● **What you need to do**
Only those lines from the one with "Screen dimensions: 1018x634" through the last line of the material belong in the answer, each repeated exactly.

● **Input data**

################

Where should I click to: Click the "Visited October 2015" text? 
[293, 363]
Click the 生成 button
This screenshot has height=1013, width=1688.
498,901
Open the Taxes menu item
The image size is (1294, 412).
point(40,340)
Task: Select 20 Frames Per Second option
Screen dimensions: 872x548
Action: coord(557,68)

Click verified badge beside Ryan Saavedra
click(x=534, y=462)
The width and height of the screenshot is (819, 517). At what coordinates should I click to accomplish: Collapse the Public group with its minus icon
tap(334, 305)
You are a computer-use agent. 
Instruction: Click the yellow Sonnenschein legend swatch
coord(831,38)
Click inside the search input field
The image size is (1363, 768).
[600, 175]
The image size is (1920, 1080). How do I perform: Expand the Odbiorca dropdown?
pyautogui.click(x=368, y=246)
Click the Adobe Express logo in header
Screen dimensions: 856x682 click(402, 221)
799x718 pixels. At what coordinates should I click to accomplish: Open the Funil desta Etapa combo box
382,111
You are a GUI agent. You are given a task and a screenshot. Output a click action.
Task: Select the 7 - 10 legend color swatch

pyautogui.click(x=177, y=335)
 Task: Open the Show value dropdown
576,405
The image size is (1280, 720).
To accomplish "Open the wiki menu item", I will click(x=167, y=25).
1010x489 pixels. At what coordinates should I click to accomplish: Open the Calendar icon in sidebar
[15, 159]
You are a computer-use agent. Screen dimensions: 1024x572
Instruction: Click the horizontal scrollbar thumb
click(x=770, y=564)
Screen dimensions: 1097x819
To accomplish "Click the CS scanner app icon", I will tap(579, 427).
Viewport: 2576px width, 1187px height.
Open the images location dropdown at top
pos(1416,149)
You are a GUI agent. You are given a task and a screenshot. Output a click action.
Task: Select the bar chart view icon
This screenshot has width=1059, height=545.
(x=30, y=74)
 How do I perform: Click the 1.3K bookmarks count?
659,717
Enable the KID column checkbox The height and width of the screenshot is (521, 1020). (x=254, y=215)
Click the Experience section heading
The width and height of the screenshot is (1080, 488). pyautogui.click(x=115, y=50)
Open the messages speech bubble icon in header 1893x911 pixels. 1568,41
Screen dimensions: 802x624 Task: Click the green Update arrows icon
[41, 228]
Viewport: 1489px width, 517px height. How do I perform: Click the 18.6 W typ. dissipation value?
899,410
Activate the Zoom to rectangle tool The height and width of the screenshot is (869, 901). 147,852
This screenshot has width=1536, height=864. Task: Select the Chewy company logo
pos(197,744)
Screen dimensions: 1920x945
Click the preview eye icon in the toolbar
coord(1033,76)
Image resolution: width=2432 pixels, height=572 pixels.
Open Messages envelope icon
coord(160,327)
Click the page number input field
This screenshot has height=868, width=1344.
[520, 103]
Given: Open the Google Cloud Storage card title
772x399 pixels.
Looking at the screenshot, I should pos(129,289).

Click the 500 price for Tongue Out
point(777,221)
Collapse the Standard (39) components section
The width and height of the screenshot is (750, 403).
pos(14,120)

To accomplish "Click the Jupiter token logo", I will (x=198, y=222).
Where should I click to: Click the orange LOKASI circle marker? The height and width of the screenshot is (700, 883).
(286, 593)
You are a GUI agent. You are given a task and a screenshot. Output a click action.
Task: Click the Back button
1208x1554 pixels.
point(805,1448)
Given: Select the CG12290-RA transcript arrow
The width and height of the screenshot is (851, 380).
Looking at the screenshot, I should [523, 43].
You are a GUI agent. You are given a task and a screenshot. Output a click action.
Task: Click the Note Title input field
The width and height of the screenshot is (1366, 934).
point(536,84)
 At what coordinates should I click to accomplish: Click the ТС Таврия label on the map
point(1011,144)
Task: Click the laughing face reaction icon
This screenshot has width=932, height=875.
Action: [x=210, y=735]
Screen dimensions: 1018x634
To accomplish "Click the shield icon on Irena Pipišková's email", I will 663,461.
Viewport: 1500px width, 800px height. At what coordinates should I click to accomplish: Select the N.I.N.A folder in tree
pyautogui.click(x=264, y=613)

################

● **Reply**
Screen dimensions: 1018x634
To accomplish "Click the shield icon on Irena Pipišková's email", I will 663,461.
Viewport: 1500px width, 800px height. At what coordinates should I click to accomplish: Select the N.I.N.A folder in tree
pyautogui.click(x=264, y=613)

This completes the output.